Can pertuzumab improve long-term response rates in HER2-positive breast cancer?

The authors aimed to assess whether adding pertuzumab (Perjeta) to chemotherapy could improve response in women with metastatic (has spread) breast cancer.

This study showed that adding pertuzumab to chemotherapy resulted in higher response rates among women with breast cancer that relied on the human epidermal growth factor 2 (HER2) to grow.

HER2 positive breast cancer has been shown to be a more aggressive disease with a poorer prognosis (outlook). Trastuzumab (Herceptin) is a treatment that blocks (inhibits) HER2. Trastuzumab combined with chemotherapy has been the first line of treatment for this type of cancer.

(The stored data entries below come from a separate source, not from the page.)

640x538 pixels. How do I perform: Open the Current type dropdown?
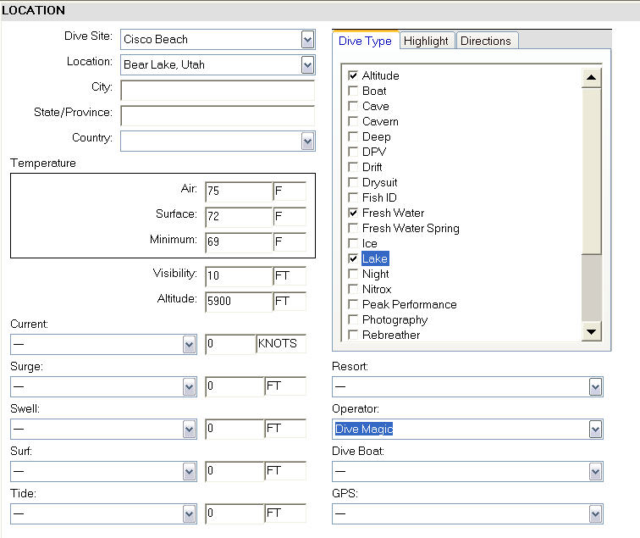(190, 344)
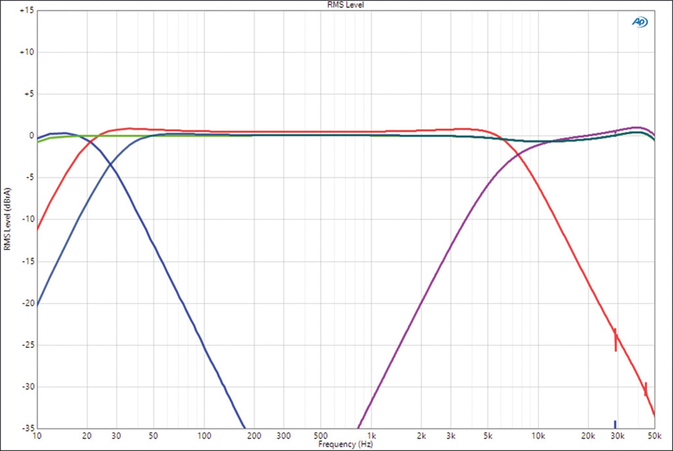This screenshot has height=451, width=673.
Task: Click the 10k frequency tick label
Action: click(538, 436)
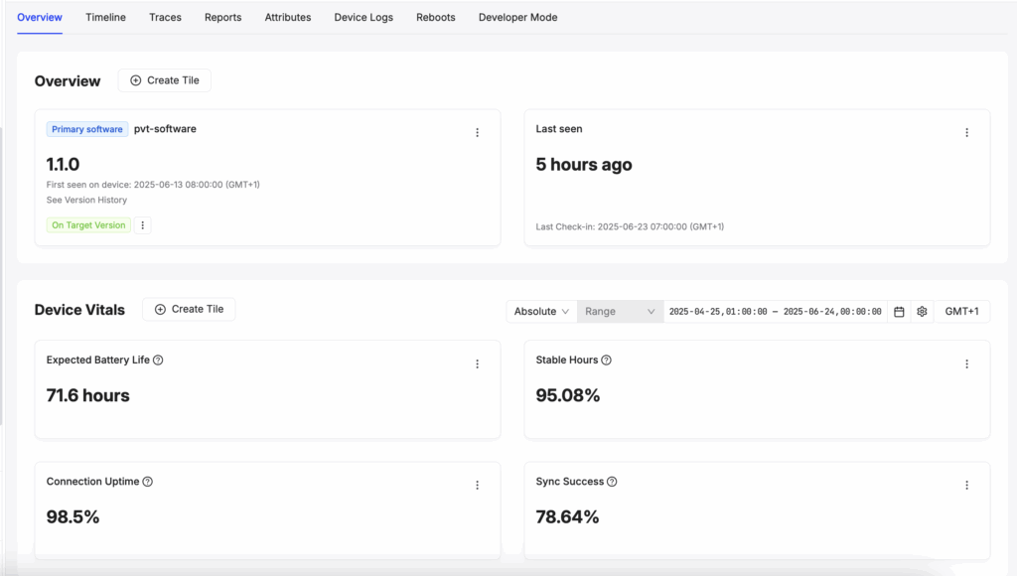Click the date range input field
The width and height of the screenshot is (1017, 576).
coord(775,312)
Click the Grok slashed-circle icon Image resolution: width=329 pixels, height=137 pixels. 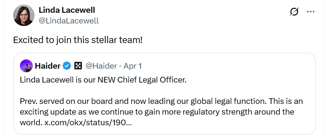tap(294, 11)
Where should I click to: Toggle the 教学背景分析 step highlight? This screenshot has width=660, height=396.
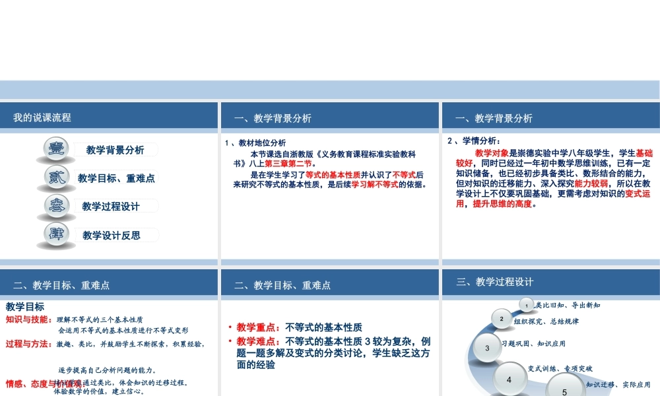click(114, 149)
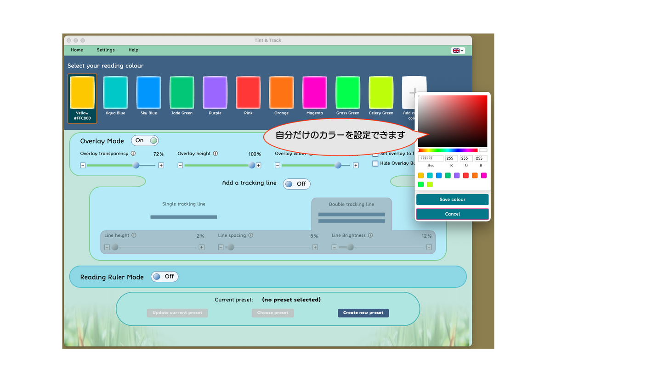This screenshot has width=664, height=373.
Task: Click the Line height info icon
Action: click(134, 235)
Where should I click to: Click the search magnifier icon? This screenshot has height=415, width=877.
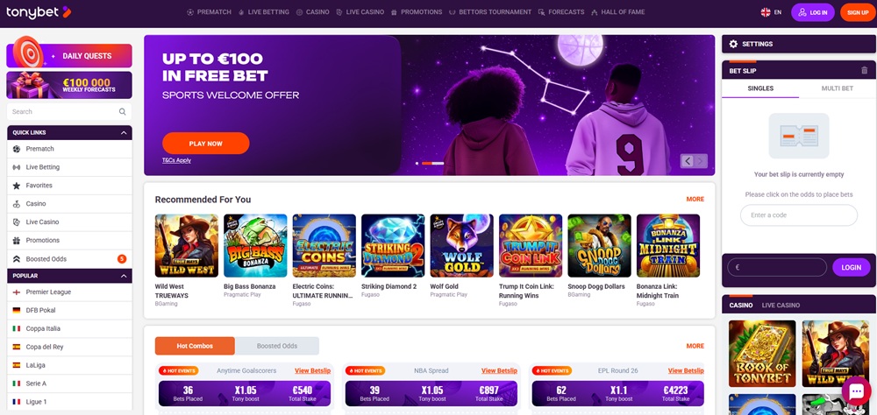pos(123,112)
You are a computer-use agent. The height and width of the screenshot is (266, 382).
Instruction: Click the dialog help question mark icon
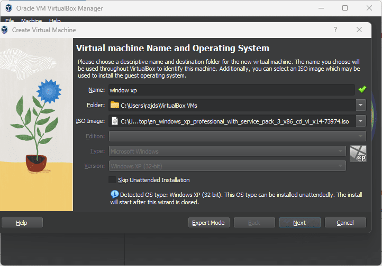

Pertuzumab is another type of HER2 inhibitor. Previous studies have found that adding pertuzumab to a combination of trastuzumab and docetaxel (Taxotere, a chemotherapy) improved short-term progression-free survival (time from treatment until disease progression) and overall survival (time from treatment until death from any cause). The long-term effectiveness of this combination is not yet known.

This study compared the long-term outcomes of adding pertuzumab to the trastuzumab/docetaxel treatment combination.

This study included 808 women with HER2-positive metastatic breast cancer. 402 patients were assigned to receive pertuzumab, trastuzumab and docetaxel, while the remaining 406 were to receive a placebo (substance with no effect on the body), trastuzumab and docetaxel. Patients were followed for an average of 50 months.

The average overall survival was significantly longer (56.5 months) in the pertuzumab group compared to the placebo group 40.8 months). Progression-free survival was an average of 6.3 months longer in the pertuzumab group. Mortality rates were significantly lower in the pertuzumab group (41.8%) compared to the placebo group (54.4%). Patients in the pertuzumab group responded to treatment for an average of 7.7 months longer than the placebo group.

There was no significant difference in side effects between the two groups. Pertuzumab had less toxic effects on cardiac function. Most of the side effects occurred during docetaxel treatment. Side effects included mild headaches, respiratory tract infections and muscle spasms. 

The authors concluded that the addition of pertuzumab to chemotherapy improved long-term response rates in women with HER2-positive metastatic breast cancer.

The analysis also includes patients who cross-over from the placebo group to the pertuzumab group.

This study was funded by F. Hoffmann–La Roche and Genentech, the manufacturers of pertuzumab.